The Dakota, built in the 1880s, was one of the first luxury apartment buildings in New York that remain standing (The Dakota: A History of the World’s Best-Known Apartment Building). It’s now one of the most coveted places to live for tech billionaires and famous pop icons. Located at the Upper West Side, the Dakota enticed New Yorkers from their sprawling mansions to apartments with 14-foot ceilings, modern kitchens, elevators, sequestered courtyards, and accommodations for servants. While this “stacked living” endeavour was successful, it took considerable time for New Yorkers to accept such living.
One early advocate of “stacked living” was Calvert Vaux, the future partner of Frederick Law Olmsted’s who, together with Vaux, designed Central Park. Vaux was vilified by the public for his immoral “stacked living” ideas. Critics feared that this new way of living would encourage infidelity and disrupt the social fabric of society. It was customary to make a very public show when visiting a neighbour – you got dressed up, you then road your decorated carriage to the home, next you parked out front and you then had to enter by knocking on an imposing front door. Often, given the size of the home, you would wait before being greeted with a drink. Apartments, on the other hand, offered hidden entryways and easy ways to “house hop” free from nosy neighbours. If you live in any of the skyscrapers in Toronto, I have no doubt that you’ve witnessed such house hopping every Saturday night.
Similar to contemporary critics of condo living in Toronto, New Yorkers also criticized the impacts the apartment buildings would have on the vistas. The closely connected homes destroyed the natural topography of New York, blocked light and were simply ugly. Sound familiar? Toronto’s condo-critics espouse the same concerns (although, in this writer’s opinion, some of these criticisms are much more justified). “Upper society” New Yorkers hoped that the stacked living fad was just that – a fad. It’s clear that these condo opponents, similar to Toronto’s condo opponents, were wrong.
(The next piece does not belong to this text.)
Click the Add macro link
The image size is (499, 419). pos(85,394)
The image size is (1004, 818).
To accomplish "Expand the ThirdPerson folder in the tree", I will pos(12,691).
Condos: A Permanent Urban Fixture for Permanent Living
Condos are no longer a temporary home for singles and downsizers. They’re reverting to what they intended to be thousands of years ago: a permanent living solution for families. This is captured not only in developers’ marketing materials but is also evidenced by how condos are built. For example, outside space is important to families. Accordingly, new developments now place greater emphasis on outdoor space and shared facilities. This means children-friendly playgrounds and numerous amenities such as a pool, sauna, gym, designated offices and “flex space” that encourages community and that can be shared by families. Just like our Roman counterparts, we’re also demanding to live on top of shops that provide us with our living necessities: specialty food stores, indy coffee shops and clothing stores. And, we’re getting what we want. Simply walk down King St W or Collingwood condo complex for evidence.
Condo units, and not just the complex, are also changing. No longer are micro-condos all the rage. It’s all about large ceilings, atriums and space for lounging with family and friends. The functionality of a space from a parent’s perspective is now the lens through which condos are designed. Kitchens look out to the living room, allowing parents to keep an eye on their toddlers while making dinner. Entire floor plans are customizable to ensure maximum efficiency for families. While condos do permit more efficient and (possibly) environmentally friendlier living, naysaying New Yorkers also had it right: skyscrapers do block out sunlight and can look ugly. What is more, if the number of necessary service providers – namely hospitals and schools – aren’t also intensified alongside and with our intensified housing, then we may end up like overcrowded rats fighting for scarce recourses.